Acne vulgaris is an inflammatory skin disease. Propionibacterium acnes involves in pathogenesis. This bacterium induces the maturation and activation of Th17, followed by the initiation of inflammatory response. 1,25(OH)₂D inhibits Th17 differentiation [163]. Rosacea is a chronic skin disease mediated by high serum levels of vitamin D [164]. Thus, excess vitamin D is detrimental to the skin.

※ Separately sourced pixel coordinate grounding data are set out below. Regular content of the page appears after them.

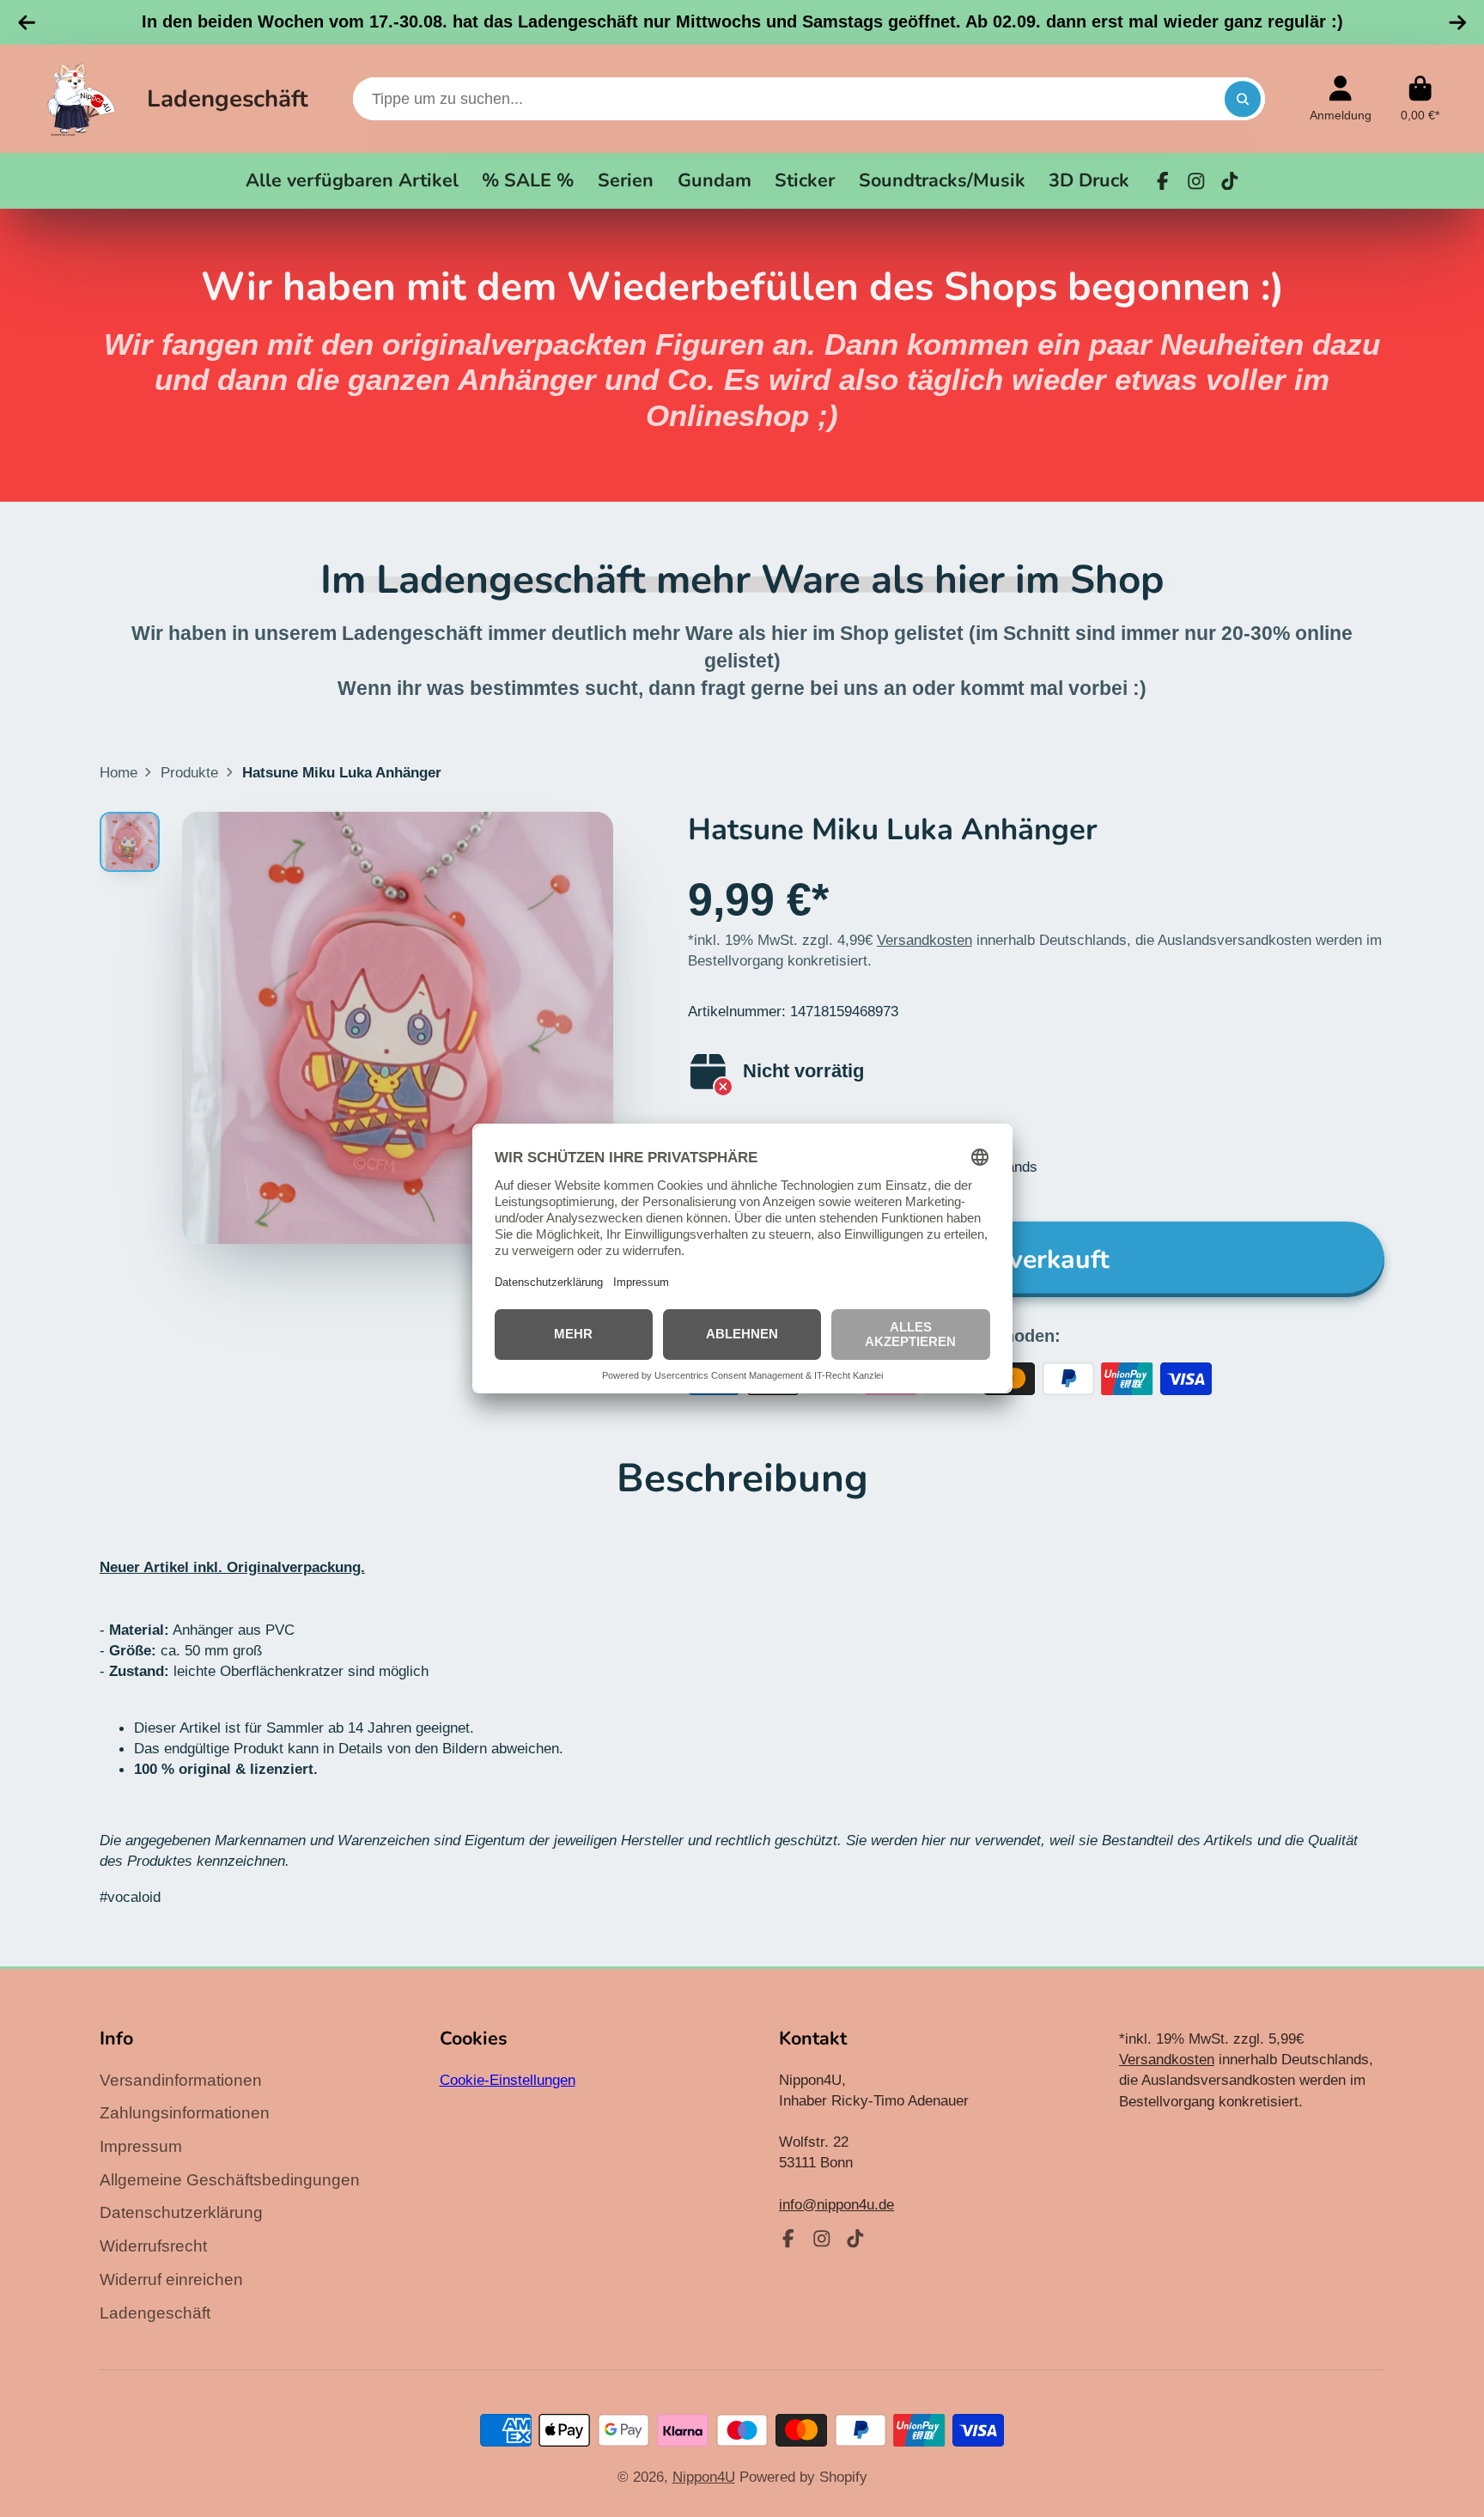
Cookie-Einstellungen (507, 2079)
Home (118, 772)
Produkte (189, 772)
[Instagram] (1196, 181)
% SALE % (528, 180)
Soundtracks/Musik (942, 180)
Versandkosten (924, 939)
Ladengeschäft (227, 98)
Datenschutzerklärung (181, 2212)
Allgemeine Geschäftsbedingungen (230, 2180)
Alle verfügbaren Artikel (352, 180)
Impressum (141, 2146)
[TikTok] (1229, 181)
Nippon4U (703, 2476)
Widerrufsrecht (153, 2246)
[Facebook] (1162, 181)
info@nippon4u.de (836, 2204)
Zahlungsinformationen (185, 2113)
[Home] (81, 99)
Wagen (1420, 99)
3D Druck (1089, 180)
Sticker (805, 180)
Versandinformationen (181, 2080)
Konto (1340, 99)
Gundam (714, 180)
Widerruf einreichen (171, 2279)
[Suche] (1242, 98)
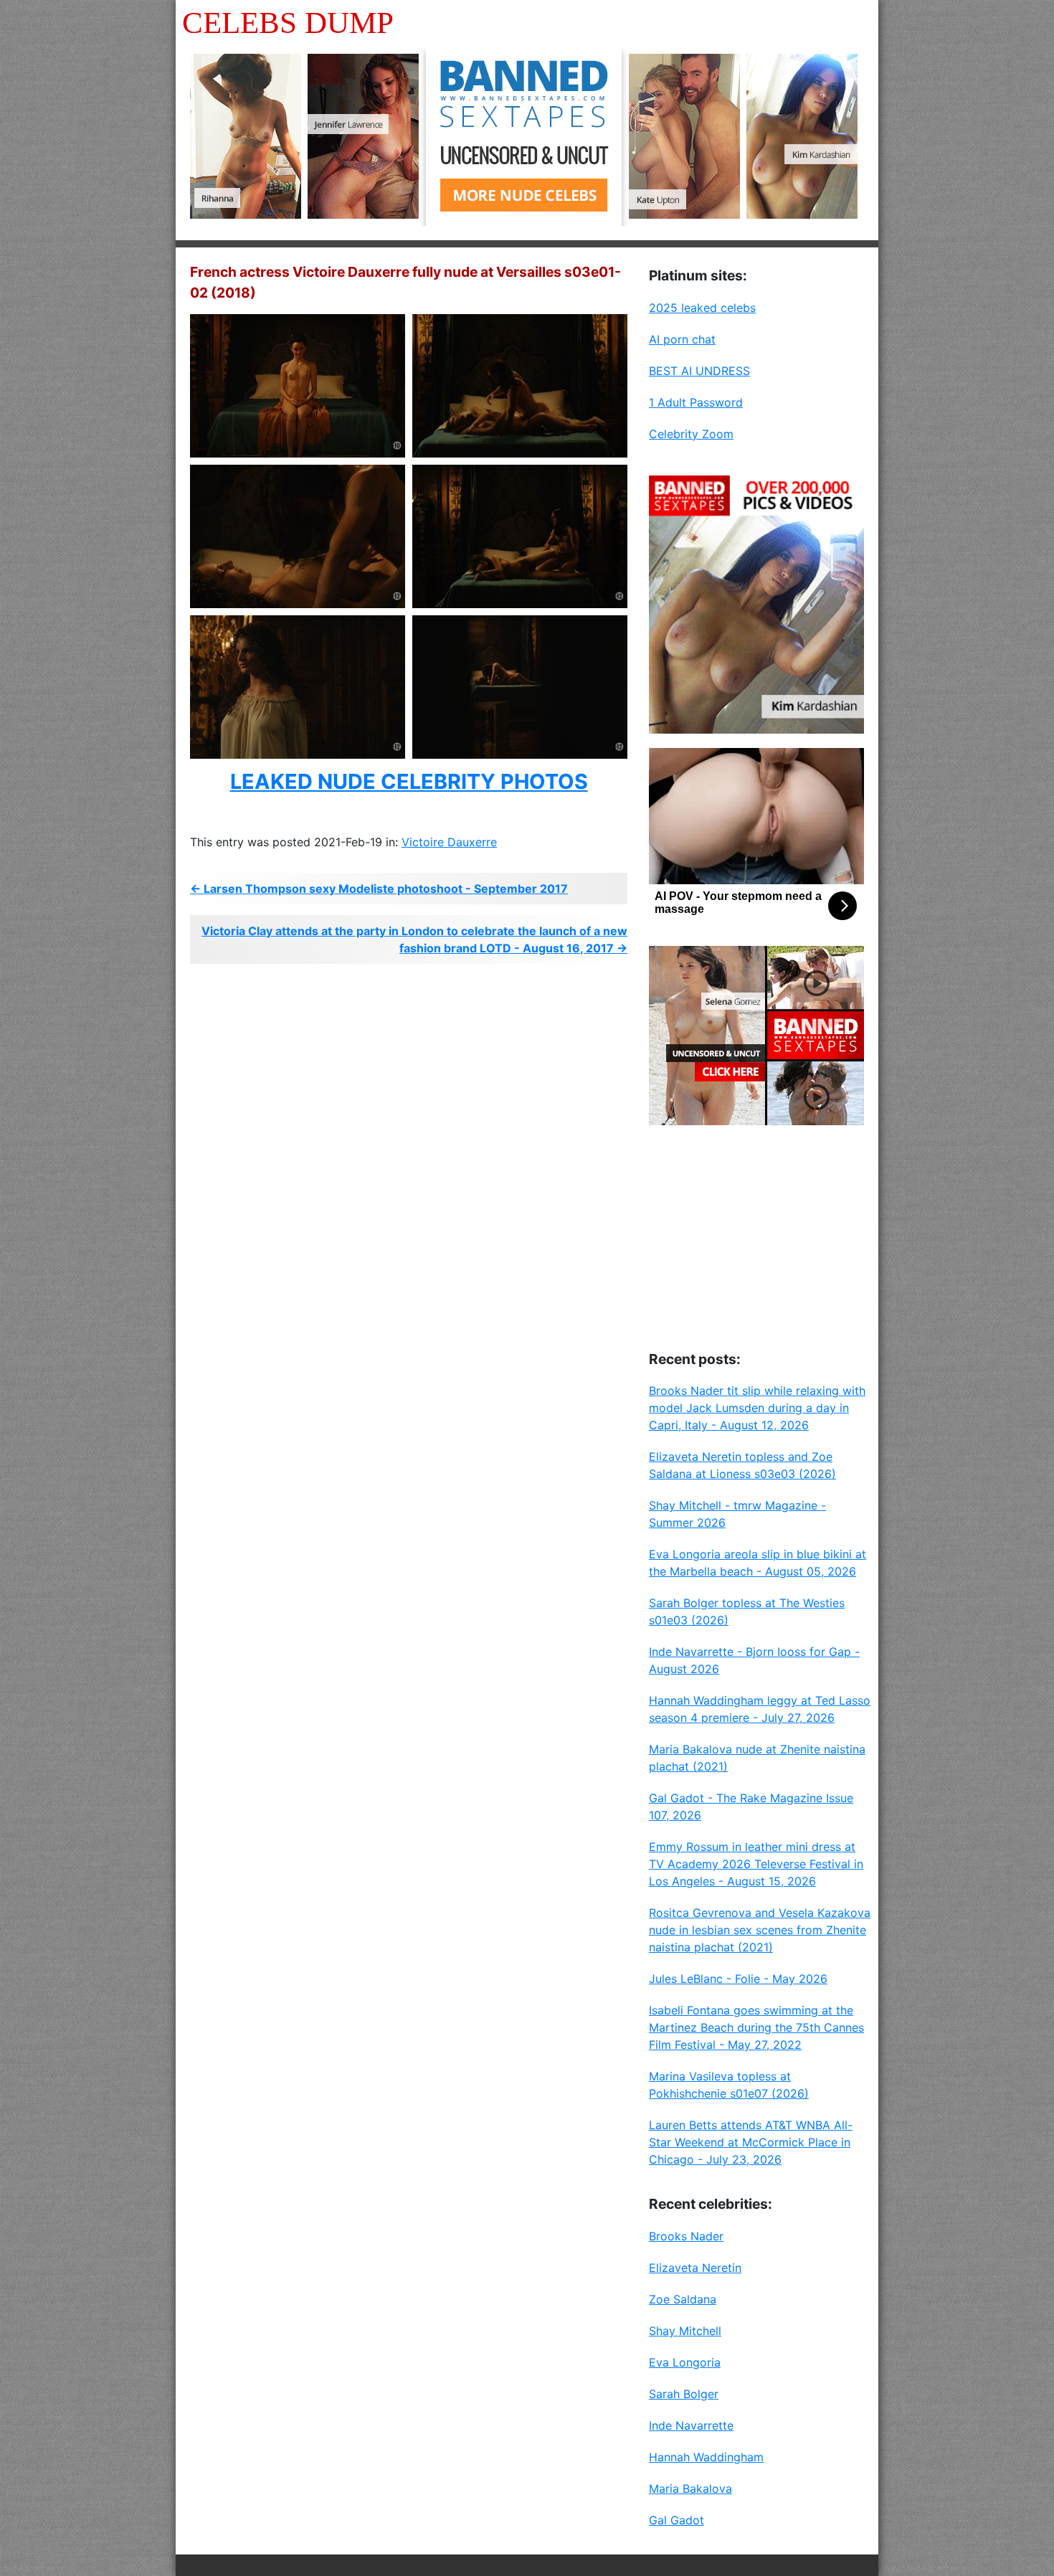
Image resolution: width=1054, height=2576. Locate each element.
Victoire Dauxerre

There is a possibility for cutaneous fibrosis during vitamin D deficiency. Vitamin D can be the treatment choice against keloids as this vitamin inhibits skin fibroblasts and keloid fibroblasts [165]. Topical supplementation of vitamin D analogs can be used for the therapeutic purpose in morphoea and lichen sclerosus et atrophicus. Vitamin D analogs have the ability to regulate fibroblast proliferation, collagen synthesis, and endothelial cell function, as well as IL-2 secretion from T lymphocytes [166, 167]. UV light promotes skin damage, typically called photodamage, which is characterized by DNA damage, inflammatory responses, cutaneous cell apoptosis, skin aging, and skin carcinoma. The experimental study had revealed that vitamin D₃ exhibits photoprotective effects [168, 169]. Active vitamin D-VDR complex modulates β-catenin-mediated hair follicle differentiation and decreases hair loss [24, 170]. Vitamin D also regulates hedgehog signaling for recycling the hair follicle [171].